- [Data for locating visible targets]
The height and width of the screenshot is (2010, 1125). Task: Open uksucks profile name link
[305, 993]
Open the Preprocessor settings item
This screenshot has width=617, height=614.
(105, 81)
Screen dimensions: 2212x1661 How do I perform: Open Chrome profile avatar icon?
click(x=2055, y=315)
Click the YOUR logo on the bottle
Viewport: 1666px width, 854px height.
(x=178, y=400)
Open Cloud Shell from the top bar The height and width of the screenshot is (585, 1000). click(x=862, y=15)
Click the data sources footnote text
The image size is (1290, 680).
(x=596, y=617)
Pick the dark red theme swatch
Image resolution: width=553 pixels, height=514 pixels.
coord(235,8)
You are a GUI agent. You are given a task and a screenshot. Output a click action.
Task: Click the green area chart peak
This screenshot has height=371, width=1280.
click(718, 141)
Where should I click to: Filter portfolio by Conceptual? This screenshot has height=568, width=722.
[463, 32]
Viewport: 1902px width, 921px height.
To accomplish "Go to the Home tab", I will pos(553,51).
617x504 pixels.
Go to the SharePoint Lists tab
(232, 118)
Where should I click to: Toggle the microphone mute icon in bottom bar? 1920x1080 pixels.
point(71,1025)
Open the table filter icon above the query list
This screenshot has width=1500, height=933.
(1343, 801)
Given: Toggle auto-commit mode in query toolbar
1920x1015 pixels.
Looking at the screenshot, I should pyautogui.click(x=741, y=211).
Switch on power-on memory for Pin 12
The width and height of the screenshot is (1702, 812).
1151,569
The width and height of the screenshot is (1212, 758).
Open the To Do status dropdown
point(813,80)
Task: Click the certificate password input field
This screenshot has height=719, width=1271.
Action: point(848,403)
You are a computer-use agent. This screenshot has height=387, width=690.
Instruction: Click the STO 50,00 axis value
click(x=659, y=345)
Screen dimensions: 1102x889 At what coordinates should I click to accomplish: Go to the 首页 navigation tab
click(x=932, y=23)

- [Your objective] Rewrite the listing lines as a Markdown table with the columns "Row" and "Line," starting at the line containing "Where should I click to: Filter" and ending at the line containing "(1343, 801)". Number each row and omit blank lines.

- [Exercise output]
| Row | Line |
|---|---|
| 1 | Where should I click to: Filter portfolio by Conceptual? This screenshot has height=568, width=722. |
| 2 | [463, 32] |
| 3 | Viewport: 1902px width, 921px height. |
| 4 | To accomplish "Go to the Home tab", I will pos(553,51). |
| 5 | 617x504 pixels. |
| 6 | Go to the SharePoint Lists tab |
| 7 | (232, 118) |
| 8 | Where should I click to: Toggle the microphone mute icon in bottom bar? 1920x1080 pixels. |
| 9 | point(71,1025) |
| 10 | Open the table filter icon above the query list |
| 11 | This screenshot has width=1500, height=933. |
| 12 | (1343, 801) |